╔══

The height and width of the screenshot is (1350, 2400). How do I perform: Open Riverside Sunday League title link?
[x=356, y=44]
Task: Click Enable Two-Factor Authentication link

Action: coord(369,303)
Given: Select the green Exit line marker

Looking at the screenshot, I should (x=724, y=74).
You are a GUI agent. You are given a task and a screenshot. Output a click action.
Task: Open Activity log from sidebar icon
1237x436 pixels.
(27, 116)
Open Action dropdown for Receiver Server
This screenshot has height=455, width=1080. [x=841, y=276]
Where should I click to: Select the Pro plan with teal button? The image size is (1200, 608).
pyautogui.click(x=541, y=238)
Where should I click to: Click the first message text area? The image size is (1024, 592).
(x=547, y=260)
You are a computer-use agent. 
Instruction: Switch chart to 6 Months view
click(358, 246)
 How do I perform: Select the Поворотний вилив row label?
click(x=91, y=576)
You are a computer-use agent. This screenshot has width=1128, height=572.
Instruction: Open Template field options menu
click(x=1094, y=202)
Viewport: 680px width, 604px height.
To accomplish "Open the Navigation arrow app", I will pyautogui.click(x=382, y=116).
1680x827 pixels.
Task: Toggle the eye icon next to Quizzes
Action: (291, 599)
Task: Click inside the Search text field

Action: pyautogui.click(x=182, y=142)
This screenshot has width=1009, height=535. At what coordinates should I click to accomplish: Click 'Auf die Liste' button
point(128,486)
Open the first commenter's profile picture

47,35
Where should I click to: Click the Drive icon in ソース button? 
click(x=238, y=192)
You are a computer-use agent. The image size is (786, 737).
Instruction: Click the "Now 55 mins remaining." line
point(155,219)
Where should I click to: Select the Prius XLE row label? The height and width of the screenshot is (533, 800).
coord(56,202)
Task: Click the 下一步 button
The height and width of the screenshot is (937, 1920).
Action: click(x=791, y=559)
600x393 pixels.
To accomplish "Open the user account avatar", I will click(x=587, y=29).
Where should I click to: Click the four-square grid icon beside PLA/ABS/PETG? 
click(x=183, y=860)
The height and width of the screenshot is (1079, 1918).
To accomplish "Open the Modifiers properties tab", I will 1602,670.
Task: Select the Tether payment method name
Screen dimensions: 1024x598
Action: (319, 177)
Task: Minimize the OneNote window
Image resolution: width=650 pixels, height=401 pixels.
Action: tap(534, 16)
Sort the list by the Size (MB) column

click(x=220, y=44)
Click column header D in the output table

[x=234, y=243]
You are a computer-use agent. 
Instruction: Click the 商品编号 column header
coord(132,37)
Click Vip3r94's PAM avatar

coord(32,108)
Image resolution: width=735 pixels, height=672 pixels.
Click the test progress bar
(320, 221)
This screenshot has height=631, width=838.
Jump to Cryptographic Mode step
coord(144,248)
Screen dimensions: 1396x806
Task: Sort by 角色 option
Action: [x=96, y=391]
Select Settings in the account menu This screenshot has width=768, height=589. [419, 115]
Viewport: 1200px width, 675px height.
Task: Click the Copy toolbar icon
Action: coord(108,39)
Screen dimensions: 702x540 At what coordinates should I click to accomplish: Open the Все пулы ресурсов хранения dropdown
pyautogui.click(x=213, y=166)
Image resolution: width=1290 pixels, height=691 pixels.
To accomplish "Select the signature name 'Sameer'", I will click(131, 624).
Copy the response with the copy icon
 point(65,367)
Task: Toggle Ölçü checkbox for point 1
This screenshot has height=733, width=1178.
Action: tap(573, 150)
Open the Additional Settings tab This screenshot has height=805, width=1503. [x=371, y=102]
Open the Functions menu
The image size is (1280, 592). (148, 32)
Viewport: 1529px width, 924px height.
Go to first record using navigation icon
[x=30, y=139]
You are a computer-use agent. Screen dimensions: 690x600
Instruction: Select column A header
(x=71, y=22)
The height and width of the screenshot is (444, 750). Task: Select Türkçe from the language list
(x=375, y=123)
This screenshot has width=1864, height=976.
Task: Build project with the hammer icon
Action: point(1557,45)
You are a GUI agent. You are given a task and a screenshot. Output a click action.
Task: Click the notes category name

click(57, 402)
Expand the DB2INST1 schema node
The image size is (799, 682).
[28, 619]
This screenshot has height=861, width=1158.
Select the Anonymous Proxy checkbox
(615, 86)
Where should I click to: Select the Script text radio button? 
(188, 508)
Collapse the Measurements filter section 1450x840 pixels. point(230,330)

╚══

* YOUR TASK *
Retype all the data, changing nothing.

* EXPECTED ANSWER *
The height and width of the screenshot is (1350, 2400). How do I perform: Open Riverside Sunday League title link?
[x=356, y=44]
Task: Click Enable Two-Factor Authentication link

Action: coord(369,303)
Given: Select the green Exit line marker

Looking at the screenshot, I should (x=724, y=74).
You are a GUI agent. You are given a task and a screenshot. Output a click action.
Task: Open Activity log from sidebar icon
1237x436 pixels.
(27, 116)
Open Action dropdown for Receiver Server
This screenshot has height=455, width=1080. [x=841, y=276]
Where should I click to: Select the Pro plan with teal button? The image size is (1200, 608).
pyautogui.click(x=541, y=238)
Where should I click to: Click the first message text area? The image size is (1024, 592).
(x=547, y=260)
You are a computer-use agent. 
Instruction: Switch chart to 6 Months view
click(358, 246)
 How do I perform: Select the Поворотний вилив row label?
click(x=91, y=576)
You are a computer-use agent. This screenshot has width=1128, height=572.
Instruction: Open Template field options menu
click(x=1094, y=202)
Viewport: 680px width, 604px height.
To accomplish "Open the Navigation arrow app", I will pyautogui.click(x=382, y=116).
1680x827 pixels.
Task: Toggle the eye icon next to Quizzes
Action: (291, 599)
Task: Click inside the Search text field

Action: pyautogui.click(x=182, y=142)
This screenshot has width=1009, height=535. At what coordinates should I click to accomplish: Click 'Auf die Liste' button
point(128,486)
Open the first commenter's profile picture

47,35
Where should I click to: Click the Drive icon in ソース button? 
click(x=238, y=192)
You are a computer-use agent. The image size is (786, 737).
Instruction: Click the "Now 55 mins remaining." line
point(155,219)
Where should I click to: Select the Prius XLE row label? The height and width of the screenshot is (533, 800).
coord(56,202)
Task: Click the 下一步 button
The height and width of the screenshot is (937, 1920).
Action: click(x=791, y=559)
600x393 pixels.
To accomplish "Open the user account avatar", I will click(x=587, y=29).
Where should I click to: Click the four-square grid icon beside PLA/ABS/PETG? 
click(x=183, y=860)
The height and width of the screenshot is (1079, 1918).
To accomplish "Open the Modifiers properties tab", I will 1602,670.
Task: Select the Tether payment method name
Screen dimensions: 1024x598
Action: (319, 177)
Task: Minimize the OneNote window
Image resolution: width=650 pixels, height=401 pixels.
Action: tap(534, 16)
Sort the list by the Size (MB) column

click(x=220, y=44)
Click column header D in the output table

[x=234, y=243]
You are a computer-use agent. 
Instruction: Click the 商品编号 column header
coord(132,37)
Click Vip3r94's PAM avatar

coord(32,108)
Image resolution: width=735 pixels, height=672 pixels.
Click the test progress bar
(320, 221)
This screenshot has height=631, width=838.
Jump to Cryptographic Mode step
coord(144,248)
Screen dimensions: 1396x806
Task: Sort by 角色 option
Action: [x=96, y=391]
Select Settings in the account menu This screenshot has width=768, height=589. [419, 115]
Viewport: 1200px width, 675px height.
Task: Click the Copy toolbar icon
Action: coord(108,39)
Screen dimensions: 702x540 At what coordinates should I click to accomplish: Open the Все пулы ресурсов хранения dropdown
pyautogui.click(x=213, y=166)
Image resolution: width=1290 pixels, height=691 pixels.
To accomplish "Select the signature name 'Sameer'", I will click(131, 624).
Copy the response with the copy icon
 point(65,367)
Task: Toggle Ölçü checkbox for point 1
This screenshot has height=733, width=1178.
Action: tap(573, 150)
Open the Additional Settings tab This screenshot has height=805, width=1503. [x=371, y=102]
Open the Functions menu
The image size is (1280, 592). (148, 32)
Viewport: 1529px width, 924px height.
Go to first record using navigation icon
[x=30, y=139]
You are a computer-use agent. Screen dimensions: 690x600
Instruction: Select column A header
(x=71, y=22)
The height and width of the screenshot is (444, 750). Task: Select Türkçe from the language list
(x=375, y=123)
This screenshot has width=1864, height=976.
Task: Build project with the hammer icon
Action: point(1557,45)
You are a GUI agent. You are given a task and a screenshot. Output a click action.
Task: Click the notes category name

click(57, 402)
Expand the DB2INST1 schema node
The image size is (799, 682).
[28, 619]
This screenshot has height=861, width=1158.
Select the Anonymous Proxy checkbox
(615, 86)
Where should I click to: Select the Script text radio button? 
(188, 508)
Collapse the Measurements filter section 1450x840 pixels. point(230,330)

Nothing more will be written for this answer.